Ting Chang merasa aneh dan bertanya, "Mengapa ada begitu banyak biarawan yang tidak mencukur rambut?"
"Mereka menjalani latihan dengan rambut," jawab kepala biarawan.
Di sini, status biarawan sangat tinggi, dan latihan dengan rambut juga diizinkan oleh hukum, jadi Ting Chang tidak terlalu curiga.
Kuil yang didatangi Ping'an didanai oleh ibu Ting Yuan untuk menumpuk kebajikan. Oleh karena itu, kepala kuil sangat bersedia membantu.
Para biarawan duduk di luar halaman Ting Yuan untuk melantunkan doa pada siang hari dan menginap di kediaman pada malam hari.
Setelah semuanya diatur, Ping'an akhirnya menemukan masalah.
"Tuan, ke mana Xing'er?"
Ting Yuan berkata, "Aku menyuruhnya melakukan hal lain."
Ping'an menjawab, "Tuan, apa yang harus kita lakukan selanjutnya?"
Ting Yuan: "Bantu aku membeli obat yang bisa menyebabkan halusinasi."
Ping'an: "Tuan, untuk apa?"
Ting Yuan: "Nanti setelah kau membelinya, aku akan jelaskan."
Ping'an: "Obat seperti itu seharusnya tidak dijual di toko obat. Nanti malam saya akan menyelinap ke pasar gelap untuk mencarinya."
Ting Yuan mengangguk.
Xing'er pergi ke dapur menyiapkan banyak makanan lezat, memasukkannya ke dalam kotak makan, lalu bukannya kembali ke kediaman, ia justru pergi ke aula leluhur.
Di sana, Ting Zhang sudah berlutut sepanjang sore. Tanpa alas duduk, lututnya sudah terasa sangat sakit. Ditambah lagi ia belum makan, perutnya terus berbunyi.
Karena larangan ayahnya, ibunya tidak berani mengantarkan makanan karena takut terjadi keributan besar.
Xing'er tiba di aula leluhur, namun dihadang oleh dua penjaga, "Paman Ting bilang, tidak boleh memberi makan Tuan Muda."
Cabang keluarga Ting Yuan adalah pemilik utama. Ting Chang dan Lin Yinran bukan pemilik, bahkan bukan saudara kandung ayah Ting Yuan, jadi mereka hanyalah cabang jauh. Mereka bukan pemilik rumah, hanya pelayan dengan hubungan kerabat jauh.

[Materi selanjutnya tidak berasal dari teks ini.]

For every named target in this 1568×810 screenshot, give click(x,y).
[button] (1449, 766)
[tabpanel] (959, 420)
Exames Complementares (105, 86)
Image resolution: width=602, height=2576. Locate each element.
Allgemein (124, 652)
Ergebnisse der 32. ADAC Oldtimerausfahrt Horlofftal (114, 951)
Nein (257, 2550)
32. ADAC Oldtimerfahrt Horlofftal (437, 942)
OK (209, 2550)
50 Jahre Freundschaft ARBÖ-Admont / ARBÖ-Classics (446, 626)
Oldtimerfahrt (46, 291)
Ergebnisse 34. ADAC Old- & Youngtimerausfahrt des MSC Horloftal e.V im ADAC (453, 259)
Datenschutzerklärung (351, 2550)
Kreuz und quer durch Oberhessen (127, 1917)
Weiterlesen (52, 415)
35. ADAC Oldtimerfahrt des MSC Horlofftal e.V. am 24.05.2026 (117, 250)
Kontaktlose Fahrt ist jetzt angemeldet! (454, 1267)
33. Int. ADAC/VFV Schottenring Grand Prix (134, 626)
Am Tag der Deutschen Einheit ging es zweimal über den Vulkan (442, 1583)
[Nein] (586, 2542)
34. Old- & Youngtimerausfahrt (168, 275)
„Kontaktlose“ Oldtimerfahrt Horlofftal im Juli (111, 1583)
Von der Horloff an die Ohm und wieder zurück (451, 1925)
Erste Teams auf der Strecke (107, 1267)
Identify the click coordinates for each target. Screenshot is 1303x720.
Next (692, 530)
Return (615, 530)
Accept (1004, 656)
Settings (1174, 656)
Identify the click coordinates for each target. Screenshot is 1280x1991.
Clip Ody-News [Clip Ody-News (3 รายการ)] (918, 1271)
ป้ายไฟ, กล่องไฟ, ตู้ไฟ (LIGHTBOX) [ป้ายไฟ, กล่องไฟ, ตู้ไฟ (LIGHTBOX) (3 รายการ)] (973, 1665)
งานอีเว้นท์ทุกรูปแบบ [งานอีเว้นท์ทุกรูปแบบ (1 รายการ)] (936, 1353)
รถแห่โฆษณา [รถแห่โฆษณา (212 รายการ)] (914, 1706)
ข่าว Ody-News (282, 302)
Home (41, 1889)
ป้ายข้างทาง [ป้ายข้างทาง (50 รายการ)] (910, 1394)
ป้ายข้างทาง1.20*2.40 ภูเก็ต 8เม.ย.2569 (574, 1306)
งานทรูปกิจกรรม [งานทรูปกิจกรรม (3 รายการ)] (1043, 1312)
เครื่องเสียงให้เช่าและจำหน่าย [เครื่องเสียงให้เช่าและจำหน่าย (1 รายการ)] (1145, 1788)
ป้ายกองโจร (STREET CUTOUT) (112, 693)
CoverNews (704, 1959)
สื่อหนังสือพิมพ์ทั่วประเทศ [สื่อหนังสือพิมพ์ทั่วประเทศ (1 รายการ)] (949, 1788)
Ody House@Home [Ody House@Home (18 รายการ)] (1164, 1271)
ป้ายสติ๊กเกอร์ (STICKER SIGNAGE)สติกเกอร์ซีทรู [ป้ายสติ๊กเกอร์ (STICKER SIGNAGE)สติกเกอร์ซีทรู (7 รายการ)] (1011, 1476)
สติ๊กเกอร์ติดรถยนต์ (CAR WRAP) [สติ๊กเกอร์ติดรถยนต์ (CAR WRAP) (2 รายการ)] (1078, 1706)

Xing'er tersenyum manis sambil mengangkat kotak makan, "Paman memang melarang, tapi saya diperintah oleh Tuan Muda untuk mengantarkan makanan ini. Paman tidak mungkin berani mengusir Tuan Muda dari kediaman ini, bukan?"
Jika benar-benar mengusir pemilik sah, itu sama saja dengan pemberontakan, dan jika itu terjadi, ia justru bisa langsung melapor ke pihak berwenang.